İsrail’de yayımlanan Haaretz gazetesinin haberine göre, 2008 yılındaki ABD Başkanlık seçimlerinde Barack Obama’nın rakibi olan Cumhuriyetçi Senatör McCain, Senato Silahlı Kuvvetler Komitesinde yaptığı açıklamada Amerikan askerlerinin Irak’tan çekilmesinin büyük bir hata olduğunu savundu.
Amerikan askerlerinin çekilmesiyle ülkesinin Irak savaşıyla elde ettiği kazanımların yok olduğunu savunan McCaine, “Irak’tan çekilmemiz, İran’ın zafer kazanması ve bu ülkedeki gücünü arttırması anlamına gelmektedir” dedi.
Irak’ta güvenliğin sağlanması ve Amerika’nın bölgedeki stratejik kazanımlarının korunması için Amerikan askerlerinin Irak’ta kalması gerektiğini belirten Senatör John McCain, Irak’tan çekilmenin İran’ın bölgedeki temel önceliği olduğunu söyledi.
ABD’nin Irak işgali yalanlarla başladı. Saddam’ın elinde nükleer, biyolojik kitle imha silahları bulunuyordu. Saddam’la El Kaide’nin 11 Eylül saldırısı arasında bağlantı vardı. Halk, elinde kimyasal silah bulunduran Saddam diktatörlüğünden kurtarılacak ve özgürleştirilecekti. Saddam rejiminin yıkılmasıyla dünya rahat bir nefes alacaktı. Savaş dört beş hafta içinde bitecek, maliyeti en fazla 50 milyar dolar civarında olacak, Irak’ın petrol gelirleri yeniden yapılanmayı finansa edecekti. Irak bölgede bir demokrasi abidesi olarak yükselecekti. ABD emperyalizmi bu ve benzeri yalanlara sığınarak, dünyanın tepkisine aldırmadan, Irak’ı işgal etti.
İşgalci güçler Irak halkına ne demokrasi ne de özgürlük götürdüler. İşgalci güçler Irak’ta büyük bir insani felaket yarattılar.
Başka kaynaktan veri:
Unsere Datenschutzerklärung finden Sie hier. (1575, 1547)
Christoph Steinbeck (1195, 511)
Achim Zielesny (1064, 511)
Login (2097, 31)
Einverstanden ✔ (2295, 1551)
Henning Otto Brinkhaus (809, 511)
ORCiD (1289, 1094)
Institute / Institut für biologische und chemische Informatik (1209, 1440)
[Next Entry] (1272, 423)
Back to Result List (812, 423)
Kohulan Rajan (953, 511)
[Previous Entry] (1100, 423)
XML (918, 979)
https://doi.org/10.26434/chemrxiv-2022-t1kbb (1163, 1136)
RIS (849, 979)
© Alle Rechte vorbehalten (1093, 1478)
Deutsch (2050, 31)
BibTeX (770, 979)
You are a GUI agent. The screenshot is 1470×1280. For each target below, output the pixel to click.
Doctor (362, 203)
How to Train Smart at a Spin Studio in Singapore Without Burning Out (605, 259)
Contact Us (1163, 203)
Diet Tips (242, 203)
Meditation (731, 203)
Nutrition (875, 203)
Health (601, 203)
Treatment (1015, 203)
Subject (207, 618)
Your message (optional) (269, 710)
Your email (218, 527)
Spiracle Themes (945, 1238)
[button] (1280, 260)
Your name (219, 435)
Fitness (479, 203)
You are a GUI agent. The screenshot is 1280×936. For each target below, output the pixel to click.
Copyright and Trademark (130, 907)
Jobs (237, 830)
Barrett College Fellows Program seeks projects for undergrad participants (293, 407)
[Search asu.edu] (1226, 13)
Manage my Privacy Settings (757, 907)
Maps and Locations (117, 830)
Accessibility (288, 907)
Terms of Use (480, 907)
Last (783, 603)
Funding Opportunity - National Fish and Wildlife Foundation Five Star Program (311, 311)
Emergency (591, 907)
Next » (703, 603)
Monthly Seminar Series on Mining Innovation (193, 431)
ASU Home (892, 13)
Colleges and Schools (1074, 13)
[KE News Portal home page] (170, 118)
Savaşı bitiriyoruz diyen ABD bütün bölgede savaş olasılıklarını güçlendiriyor. 20 Mart 2003’de başlayıp bugün hala devam eden işgalin faturası çok ağır oldu. Bütün dünyanın gözleri önünde bir buçuk milyona yakın Iraklı katledildi. 5 milyon Iraklı yerinden-yurdundan edilerek mülteci durumuna düşürüldü. Milyonlarca çocuk yetim kaldı. Yüz binlerce kadın tecavüze uğradı. Hemen her aile bir mensubunu kaybetti. İşkence ve insanlığa karşı suç içeren her türlü yöntem denendi. Kentler yakılıp yıkıldı, ülke yağmalandı. Okullar, hastaneler, kamu binaları kullanılmaz hale geldi.
Amerika bu ülkeye özgürlük ya da demokrasi getirmek için girmedi. ABD, Afganistan ve Irak’ı işgal ederek dünya imparatorluğunu ilan etmişti. Saddam rejimini yıkıp Irak’ın yeraltı ve yer üstü kaynaklarına konmak, boyun eğmeyen Ülke ve örgütlere, yoksul halklara gözdağı vermek istiyordu. İşgalin ilk günlerinde Kuzey Kore, İran, Suriye gibi ülkelere tehditler savurarak sıranın onlarda olduğunu, Saddam’dan ders almalarını istiyordu.
ABD Irak’ı işgal ederken asıl hedefin İran olduğunu her fırsata dile getirdi. Ancak bölgede işgal öncesi güç dengeleri bozulunca İran, ona bağlı olarak Hizbullah gibi örgütlerin güçlenmesiyle ABD’nin hesapları tersine dönmeye, İsrail’in bölgedeki askeri ve ekonomik ağırlığı azalmaya başladı. Ayrıca İran’ın bölgedeki Şii nüfus üzerindeki etkisinin güçlenmesi huzursuzlukları artırdı. İşbirlikçi Sünni Arap Devletleri İran karşısında konumlanmaya çalışırken, bölgede gerilim tırmanmaya, savaş olasılıkları artmaya başladı. ABD Irak’ta yaşadığı fiyaskonun, karşılaştığı her sorunun altında İran’ın çıktığını düşünüyor.